The study of 10 patients, which comes jointly from the Buck Institute for Research on Aging and the UCLA Easton Laboratories for Neurodegenerative Disease Research, is the first to objectively show that memory loss in patients can be reversed, and improvement sustained, using a complex, 36-point therapeutic personalized program that involves comprehensive changes in diet, brain stimulation, exercise, optimization of sleep, specific pharmaceuticals and vitamins, and multiple additional steps that affect brain chemistry.
"All of these patients had either well-defined mild cognitive impairment (MCI), subjective cognitive impairment (SCI) or had been diagnosed with AD before beginning the program," said author Dale Bredesen, who noted that patients who had had to discontinue work were able to return to work and those struggling at their jobs were able to improve their performance. "Follow up testing showed some of the patients going from abnormal to normal."

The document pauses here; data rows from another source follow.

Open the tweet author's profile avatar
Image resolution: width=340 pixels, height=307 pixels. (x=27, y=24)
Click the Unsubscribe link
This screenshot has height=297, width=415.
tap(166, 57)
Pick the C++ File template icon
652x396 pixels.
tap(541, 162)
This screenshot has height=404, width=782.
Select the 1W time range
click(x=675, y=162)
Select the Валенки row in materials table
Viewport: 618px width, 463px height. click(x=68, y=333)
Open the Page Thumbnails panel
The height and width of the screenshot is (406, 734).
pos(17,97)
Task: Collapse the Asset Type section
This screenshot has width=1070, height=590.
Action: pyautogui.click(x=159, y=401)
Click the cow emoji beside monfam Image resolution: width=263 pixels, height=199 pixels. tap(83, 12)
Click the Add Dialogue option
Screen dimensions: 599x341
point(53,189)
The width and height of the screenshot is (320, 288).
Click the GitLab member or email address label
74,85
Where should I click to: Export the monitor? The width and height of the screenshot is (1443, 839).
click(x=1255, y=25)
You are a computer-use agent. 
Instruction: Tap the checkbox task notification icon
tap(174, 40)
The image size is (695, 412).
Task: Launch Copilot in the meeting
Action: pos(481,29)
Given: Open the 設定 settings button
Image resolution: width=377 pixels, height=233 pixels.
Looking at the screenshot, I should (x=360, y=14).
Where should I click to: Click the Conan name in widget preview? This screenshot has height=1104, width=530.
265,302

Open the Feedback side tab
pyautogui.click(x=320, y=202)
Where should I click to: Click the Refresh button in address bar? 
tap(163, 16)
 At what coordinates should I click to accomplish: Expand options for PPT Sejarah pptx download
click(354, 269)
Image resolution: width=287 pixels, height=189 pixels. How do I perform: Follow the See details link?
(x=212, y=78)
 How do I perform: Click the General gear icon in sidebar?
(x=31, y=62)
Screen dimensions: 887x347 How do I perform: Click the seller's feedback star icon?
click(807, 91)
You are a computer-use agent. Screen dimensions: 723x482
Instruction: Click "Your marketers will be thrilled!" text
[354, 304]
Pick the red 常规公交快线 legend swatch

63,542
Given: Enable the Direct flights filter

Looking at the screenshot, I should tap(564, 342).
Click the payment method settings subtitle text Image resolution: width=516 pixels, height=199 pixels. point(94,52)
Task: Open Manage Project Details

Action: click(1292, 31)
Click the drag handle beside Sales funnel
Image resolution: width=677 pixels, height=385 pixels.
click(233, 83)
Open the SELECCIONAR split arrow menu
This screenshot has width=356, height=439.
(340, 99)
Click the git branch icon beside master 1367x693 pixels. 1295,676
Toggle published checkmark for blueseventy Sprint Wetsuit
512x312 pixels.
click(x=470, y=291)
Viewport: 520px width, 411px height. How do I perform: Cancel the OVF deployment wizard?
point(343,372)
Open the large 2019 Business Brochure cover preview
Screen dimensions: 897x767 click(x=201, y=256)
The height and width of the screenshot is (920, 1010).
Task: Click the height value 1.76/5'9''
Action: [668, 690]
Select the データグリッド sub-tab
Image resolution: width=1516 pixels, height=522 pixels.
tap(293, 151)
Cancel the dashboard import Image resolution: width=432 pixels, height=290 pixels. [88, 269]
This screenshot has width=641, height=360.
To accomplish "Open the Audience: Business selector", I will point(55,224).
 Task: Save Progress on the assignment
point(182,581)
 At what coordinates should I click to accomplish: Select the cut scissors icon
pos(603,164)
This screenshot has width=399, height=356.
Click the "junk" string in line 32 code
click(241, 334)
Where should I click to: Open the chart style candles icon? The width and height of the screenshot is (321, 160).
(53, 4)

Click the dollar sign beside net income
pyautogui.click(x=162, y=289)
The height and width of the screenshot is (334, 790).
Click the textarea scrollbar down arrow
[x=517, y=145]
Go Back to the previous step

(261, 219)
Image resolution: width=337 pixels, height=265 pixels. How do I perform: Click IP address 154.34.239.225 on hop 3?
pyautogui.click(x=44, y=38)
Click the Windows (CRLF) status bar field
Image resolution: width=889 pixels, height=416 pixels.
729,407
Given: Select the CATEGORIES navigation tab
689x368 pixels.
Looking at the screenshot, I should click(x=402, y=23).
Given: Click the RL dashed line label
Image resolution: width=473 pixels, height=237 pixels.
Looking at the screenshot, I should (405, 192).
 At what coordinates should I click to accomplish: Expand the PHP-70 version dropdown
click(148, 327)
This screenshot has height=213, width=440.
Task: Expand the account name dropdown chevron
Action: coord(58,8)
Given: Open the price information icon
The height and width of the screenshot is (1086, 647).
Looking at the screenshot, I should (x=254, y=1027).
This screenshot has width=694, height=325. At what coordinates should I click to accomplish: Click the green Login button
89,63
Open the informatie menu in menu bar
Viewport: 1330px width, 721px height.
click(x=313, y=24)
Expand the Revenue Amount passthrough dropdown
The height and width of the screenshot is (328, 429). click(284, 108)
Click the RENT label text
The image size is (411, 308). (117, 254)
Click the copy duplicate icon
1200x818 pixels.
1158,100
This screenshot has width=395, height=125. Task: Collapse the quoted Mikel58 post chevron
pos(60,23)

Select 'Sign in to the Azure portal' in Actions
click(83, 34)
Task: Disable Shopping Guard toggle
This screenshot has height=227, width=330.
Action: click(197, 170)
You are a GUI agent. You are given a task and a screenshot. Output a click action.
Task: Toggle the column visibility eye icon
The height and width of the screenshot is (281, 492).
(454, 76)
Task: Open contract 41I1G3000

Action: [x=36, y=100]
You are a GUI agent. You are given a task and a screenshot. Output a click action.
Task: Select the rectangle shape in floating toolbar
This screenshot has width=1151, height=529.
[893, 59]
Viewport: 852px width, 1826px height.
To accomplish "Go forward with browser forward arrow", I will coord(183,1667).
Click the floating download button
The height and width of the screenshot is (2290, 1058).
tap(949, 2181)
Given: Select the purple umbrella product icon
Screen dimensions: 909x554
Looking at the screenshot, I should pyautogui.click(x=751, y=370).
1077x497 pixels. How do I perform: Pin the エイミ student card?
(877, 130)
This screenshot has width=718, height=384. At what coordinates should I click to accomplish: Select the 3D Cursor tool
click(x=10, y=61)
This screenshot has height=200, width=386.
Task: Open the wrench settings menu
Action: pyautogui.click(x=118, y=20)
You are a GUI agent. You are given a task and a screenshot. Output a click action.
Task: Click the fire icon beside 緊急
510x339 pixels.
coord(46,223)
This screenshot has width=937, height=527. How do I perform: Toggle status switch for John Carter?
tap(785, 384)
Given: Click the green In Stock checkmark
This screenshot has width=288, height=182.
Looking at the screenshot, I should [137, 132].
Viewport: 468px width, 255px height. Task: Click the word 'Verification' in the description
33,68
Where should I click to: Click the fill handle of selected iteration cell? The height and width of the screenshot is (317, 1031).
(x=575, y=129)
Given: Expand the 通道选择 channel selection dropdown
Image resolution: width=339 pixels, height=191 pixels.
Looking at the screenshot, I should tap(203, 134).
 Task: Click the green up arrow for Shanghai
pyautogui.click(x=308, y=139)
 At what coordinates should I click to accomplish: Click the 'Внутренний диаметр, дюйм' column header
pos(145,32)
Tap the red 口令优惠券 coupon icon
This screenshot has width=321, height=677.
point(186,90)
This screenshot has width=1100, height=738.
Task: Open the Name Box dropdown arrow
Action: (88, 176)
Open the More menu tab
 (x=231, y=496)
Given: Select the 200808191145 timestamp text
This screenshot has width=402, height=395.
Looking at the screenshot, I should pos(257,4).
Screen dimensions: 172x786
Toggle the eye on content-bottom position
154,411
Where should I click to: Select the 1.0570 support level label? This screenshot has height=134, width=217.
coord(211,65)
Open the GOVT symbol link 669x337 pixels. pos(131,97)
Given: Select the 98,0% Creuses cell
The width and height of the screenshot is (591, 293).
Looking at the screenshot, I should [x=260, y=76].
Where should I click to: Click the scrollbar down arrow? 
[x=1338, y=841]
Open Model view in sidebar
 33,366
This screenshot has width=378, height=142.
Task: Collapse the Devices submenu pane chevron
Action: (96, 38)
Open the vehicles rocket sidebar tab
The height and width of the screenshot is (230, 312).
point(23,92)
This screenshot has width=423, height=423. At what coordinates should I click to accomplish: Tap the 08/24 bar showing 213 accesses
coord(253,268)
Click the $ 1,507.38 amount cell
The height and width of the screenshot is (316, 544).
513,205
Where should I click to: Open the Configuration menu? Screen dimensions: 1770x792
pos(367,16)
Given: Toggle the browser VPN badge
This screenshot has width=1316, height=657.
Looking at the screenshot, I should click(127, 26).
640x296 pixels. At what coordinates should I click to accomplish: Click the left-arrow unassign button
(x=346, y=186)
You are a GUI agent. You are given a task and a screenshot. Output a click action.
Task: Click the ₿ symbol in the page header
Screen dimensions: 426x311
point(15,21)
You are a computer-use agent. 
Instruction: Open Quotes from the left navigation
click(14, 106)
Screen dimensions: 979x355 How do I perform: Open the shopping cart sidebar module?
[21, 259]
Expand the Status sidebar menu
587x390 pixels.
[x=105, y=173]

All but one of the ten patients included in the study are at genetic risk for AD, carrying at least one copy of the APOE4 allele. Five of the patients carry two copies of APOE4 which gives them a 10-12 fold increased risk of developing AD. "We're entering a new era," said Bredesen. "The old advice was to avoid testing for APOE because there was nothing that could be done about it. Now we're recommending that people find out their genetic status as early as possible so they can go on prevention." Sixty-five percent of the Alzheimer's cases in this country involve APOE4; with seven million people carrying two copies of the ApoE4 allele.
Bredesen's systems-based approach to reverse memory loss follows the abject failure of monotherapies designed to treat AD and the success of combination therapies to treat other chronic illnesses such as cardiovascular disease, cancer and HIV.
Bredesen says decades of biomedical research, both in his and other labs, has revealed that an extensive network of molecular interactions is involved in AD pathogenesis, suggesting that a broader-based therapeutic approach may be more effective.
The study appears online in the journal Aging.